Several modules in RX can be applied to these common problems: De-hum selectively filters out AC hum—up to eight harmonics’ worth—even on bass tracks, without a noticeable thinning of tone. And the Spectral De-noise and Voice De-noise modules both learn the spectrum of the unwanted noise—like the whiny whoosh of a window AC unit—and then remove it seamlessly from the track; Voice De-noise is specifically tuned to removing such noises from vocal tracks.
For more difficult problems, the main Spectral Repair module provides a full Spectrogram display, and lets the user draw out unwanted sounds graphically. Obviously this will likely be a bit more time-consuming, but it can often salvage a track that would otherwise be ready for the trash. When the unwanted sound is less-correlated—i.e. noiselike—than the main audio, the Deconstruct module may be able to handle it more automatically.
A squeaky piano bench removed by spectral processing
Finally, a potential issue for any music session is headphone bleed.
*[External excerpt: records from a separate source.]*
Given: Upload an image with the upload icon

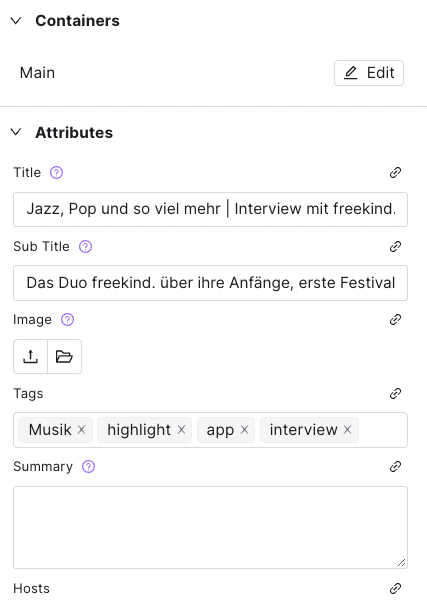Looking at the screenshot, I should (30, 357).
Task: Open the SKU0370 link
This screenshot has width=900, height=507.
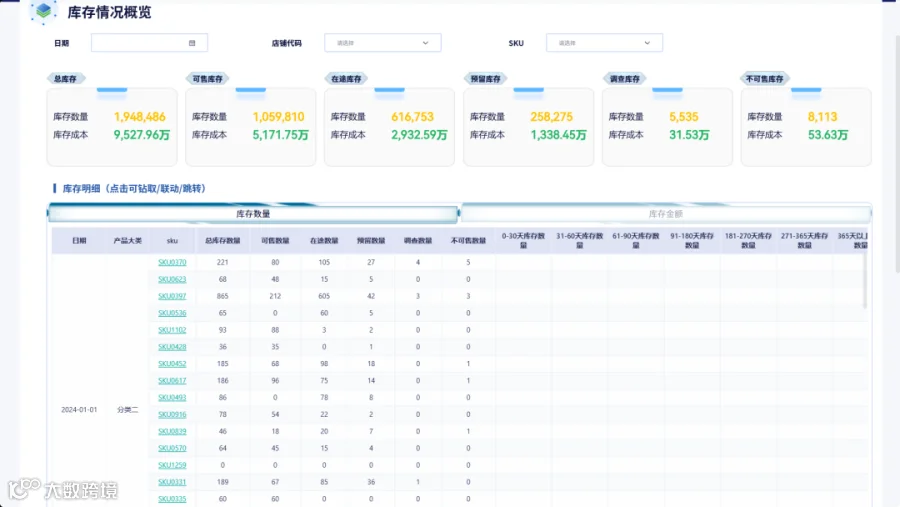Action: 172,262
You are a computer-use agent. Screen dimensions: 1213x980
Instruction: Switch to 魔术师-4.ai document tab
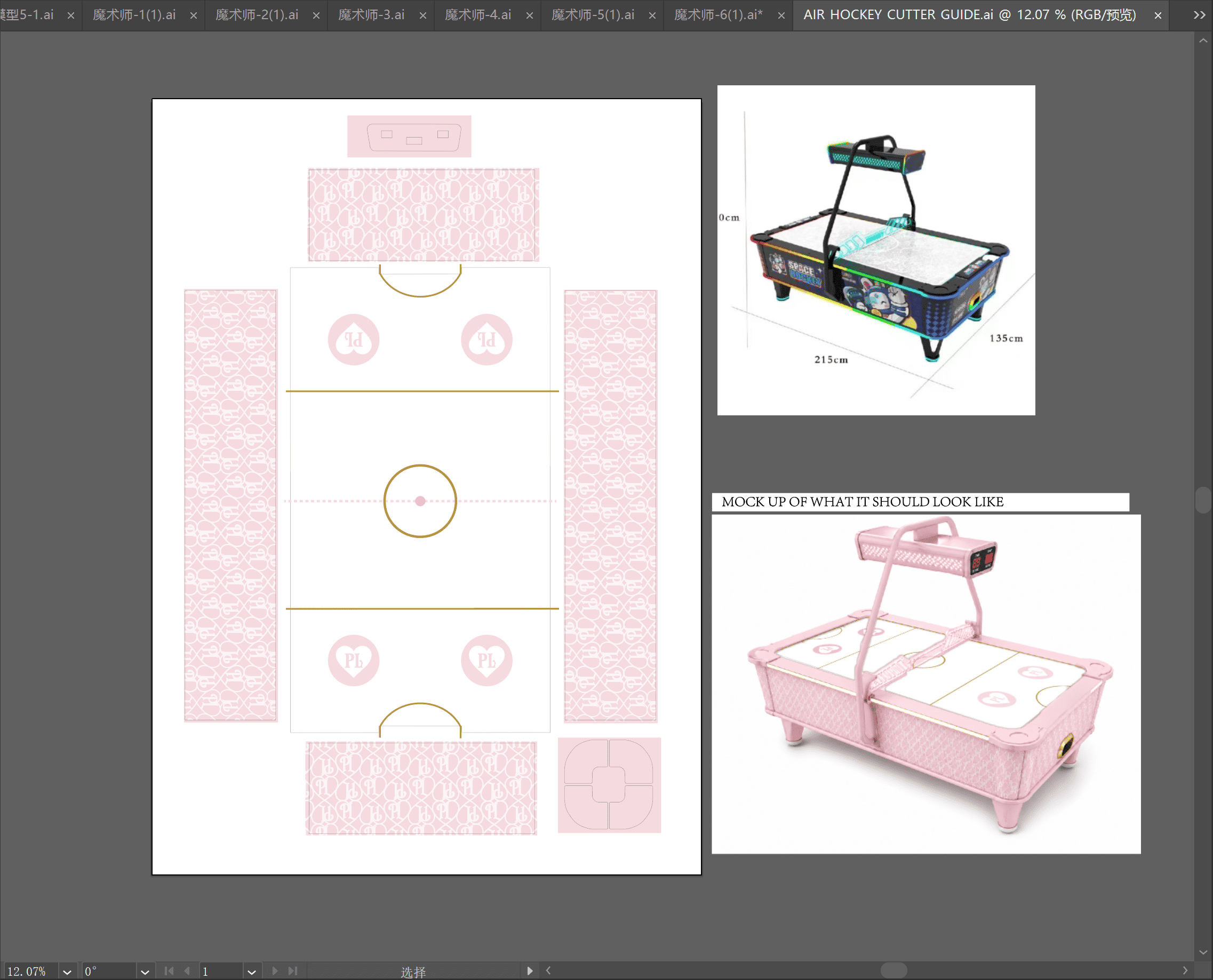pyautogui.click(x=478, y=15)
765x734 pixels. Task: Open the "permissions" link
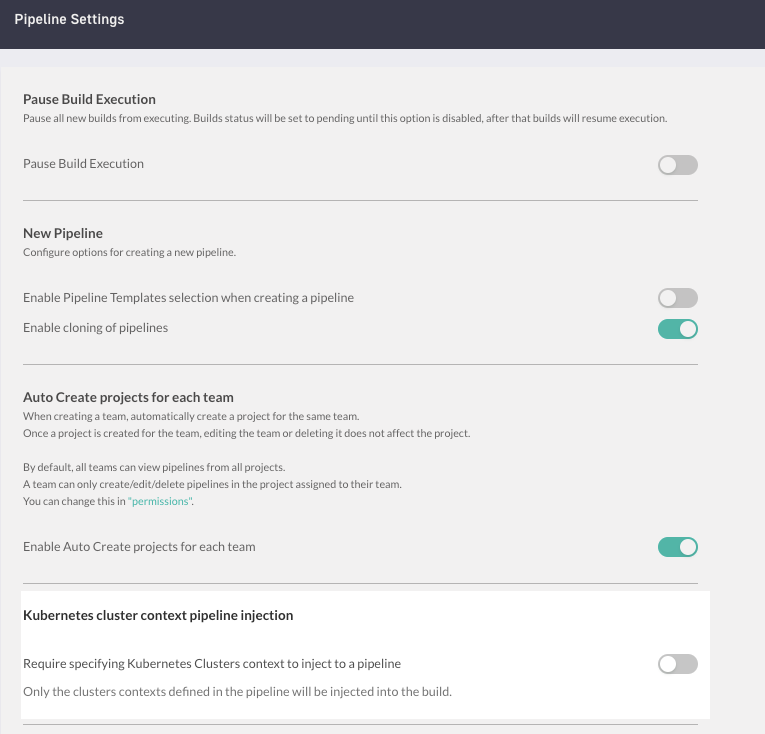click(159, 501)
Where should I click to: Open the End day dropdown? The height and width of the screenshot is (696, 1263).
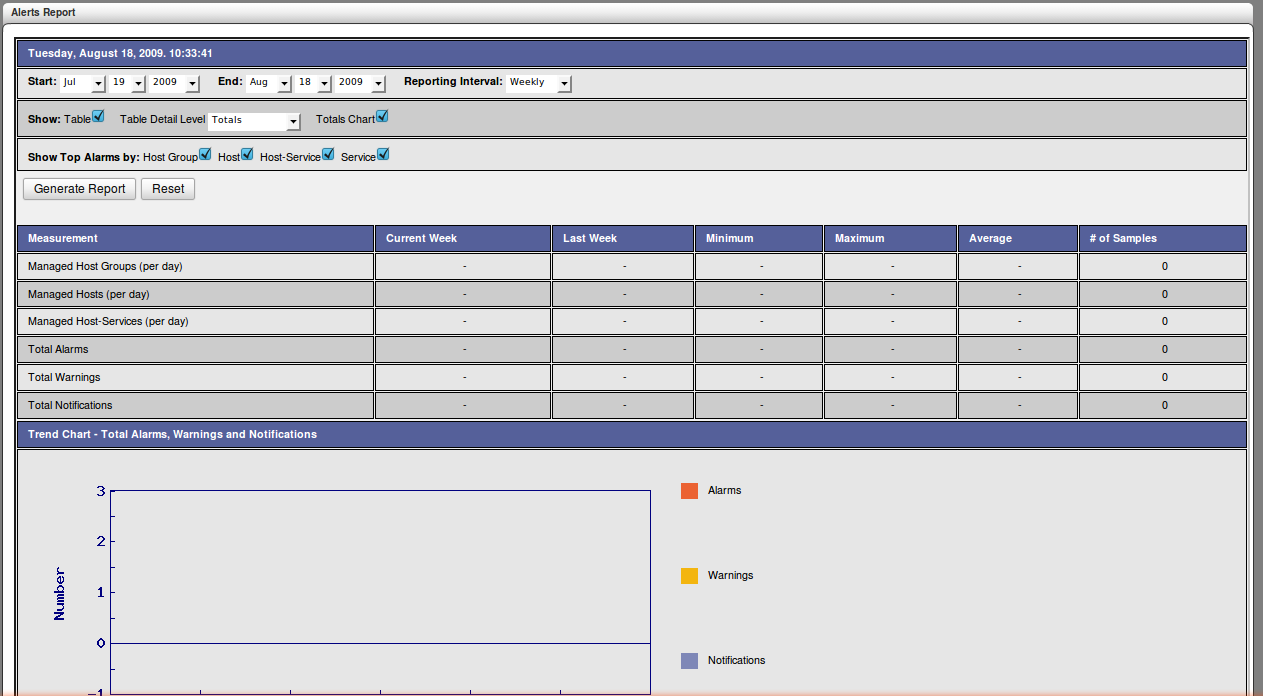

As performers record with a mix of the track in their headphones, the familiar tst-tst-tst of sound leaking out of headphones not adequately sealed over the ears (for whatever reason) might be picked up by a close mic and intrude to an unacceptable degree on the recording. While a number of RX’s modules could try to address this, RX has one specifically geared to this exact problem—De-bleed.
To make this work better than other modules that might attempt the same thing, De-bleed needs you to have access to the track that bled into the mic—that is, the track the performer was monitoring in the headphones that leaked into the recording. Ideally this would be applied while that exact headphone mix is still dialed up in the mixer, so De-bleed can learn it and then apply that to the task of removing it from the main audio in the recording.
However, I’ve tried it even well after the session, by approximating what I thought would have been in the monitor mix at the time the leakage occurred, and letting De-bleed learn that approximation, and it still worked quite well. You have to make sure that the reference track is more or less time-aligned with the leakage in the main track, which might involve doing a quick trim/edit to a copy, but this will help the process work much more effectively.
A vocal recording with headphone leakage; the same track after processing with De-bleed
RX has even more modules that might be pressed into service in a music session in special circumstances, but the ones described here could end up being mainstays for recordists and mixers who frequently need to clean up their tracks before delving into the creative aspects of the mix. Besides RX Advanced, which includes all the modules I’ve described here, iZotope has a couple of smaller bundles that make some of these modules available at a lower price point. Either way, with a few exceptions most of these processes won’t be found in your DAW, and they can sometimes save the day when technical problems threaten to get in the way of a great mix, so this kind of processing is definitely worth a good look.